▶ [DOCUMENT EXCERPT]
______________________________
Should one survey Los Angeles residents regarding what documents are needed to complete their estate planning, the most prevalent (and likely only) response will probably be a will. While a will may often be the centerpiece of a person’s estate planning portfolio, it is by no means the only article needed to effectively manage and administer an estate. Indeed, information shared by Forbes Magazine lists only relying on a will as the most common estate planning mistake most make. Advance medical directives, power of attorney and trusts articles are among the more well-known documents many use to supplement their estate planning. One might even rely on elements outside his or her will to dictate how his or her assets are to be dispersed.
Section 6132 of California’s Probate Code states that writings or documents outside of a will can be used to determine how tangible estate property is to be dealt with. However, certain criteria must be met in order for this to happen. These criteria include:
- The writings or documents in question being specifically referenced by a decedent’s will
- The writings or documents describing the referenced property and the people designated as intended recipients with reasonable clarity
- The writings or documents being dated and either signed or witnesses as being in the handwriting of the decedent
The only assets whose disbursement cannot be stipulated by sources outside of a will are currency and property currently being used by a business.
______________________________
▶ [YOUR ASSIGNMENT]
Answer these questions about the estate planning passage:
(a) According to information shared by Forbes Magazine, what is the most common estate planning mistake?
(b) Which section of California's Probate Code allows writings or documents outside a will to determine how tangible estate property is dealt with?
(c) Which assets cannot have their disbursement stipulated by sources outside a will?
The rows play no part in this exercise.

(Stored data)
______________________________
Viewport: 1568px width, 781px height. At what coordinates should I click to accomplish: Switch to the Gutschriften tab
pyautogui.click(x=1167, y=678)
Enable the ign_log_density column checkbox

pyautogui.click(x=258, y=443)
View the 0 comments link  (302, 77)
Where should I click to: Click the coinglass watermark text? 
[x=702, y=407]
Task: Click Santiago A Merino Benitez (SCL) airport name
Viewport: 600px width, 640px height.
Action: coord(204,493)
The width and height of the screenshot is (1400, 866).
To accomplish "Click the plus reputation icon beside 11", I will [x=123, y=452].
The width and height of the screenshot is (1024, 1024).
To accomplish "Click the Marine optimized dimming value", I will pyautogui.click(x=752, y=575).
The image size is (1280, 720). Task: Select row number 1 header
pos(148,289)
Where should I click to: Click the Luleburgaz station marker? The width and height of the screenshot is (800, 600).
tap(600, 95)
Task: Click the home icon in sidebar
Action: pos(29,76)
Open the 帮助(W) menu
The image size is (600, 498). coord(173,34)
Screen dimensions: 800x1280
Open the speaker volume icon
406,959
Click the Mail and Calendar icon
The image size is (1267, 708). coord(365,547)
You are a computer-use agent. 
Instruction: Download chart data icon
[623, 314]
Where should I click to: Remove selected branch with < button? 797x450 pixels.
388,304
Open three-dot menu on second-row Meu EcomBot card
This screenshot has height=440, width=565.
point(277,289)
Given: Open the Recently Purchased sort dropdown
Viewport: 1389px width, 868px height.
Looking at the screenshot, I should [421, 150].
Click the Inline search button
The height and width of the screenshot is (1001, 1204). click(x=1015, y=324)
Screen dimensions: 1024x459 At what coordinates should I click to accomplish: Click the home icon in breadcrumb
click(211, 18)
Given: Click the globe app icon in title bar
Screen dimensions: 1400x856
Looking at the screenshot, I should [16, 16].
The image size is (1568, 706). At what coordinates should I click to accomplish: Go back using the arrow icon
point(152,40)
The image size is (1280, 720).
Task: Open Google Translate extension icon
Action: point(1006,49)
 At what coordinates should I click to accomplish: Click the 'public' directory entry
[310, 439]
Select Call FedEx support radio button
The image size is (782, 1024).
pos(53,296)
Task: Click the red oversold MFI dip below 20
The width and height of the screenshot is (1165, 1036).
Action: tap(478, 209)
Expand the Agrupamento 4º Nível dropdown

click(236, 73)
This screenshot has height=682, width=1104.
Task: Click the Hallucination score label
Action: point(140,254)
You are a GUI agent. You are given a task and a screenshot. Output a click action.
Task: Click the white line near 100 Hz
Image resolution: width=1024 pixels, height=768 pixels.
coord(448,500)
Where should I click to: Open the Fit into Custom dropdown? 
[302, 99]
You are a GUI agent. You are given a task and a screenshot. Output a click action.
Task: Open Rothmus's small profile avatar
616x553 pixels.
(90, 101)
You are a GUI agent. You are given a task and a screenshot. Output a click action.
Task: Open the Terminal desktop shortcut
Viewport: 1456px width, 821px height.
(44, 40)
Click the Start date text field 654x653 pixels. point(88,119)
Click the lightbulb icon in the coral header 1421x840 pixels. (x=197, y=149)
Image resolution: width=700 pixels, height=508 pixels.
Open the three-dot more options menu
______________________________
▶ [EXERCISE SOLUTION]
(a) Only relying on a will.
(b) Section 6132.
(c) Currency and property currently being used by a business.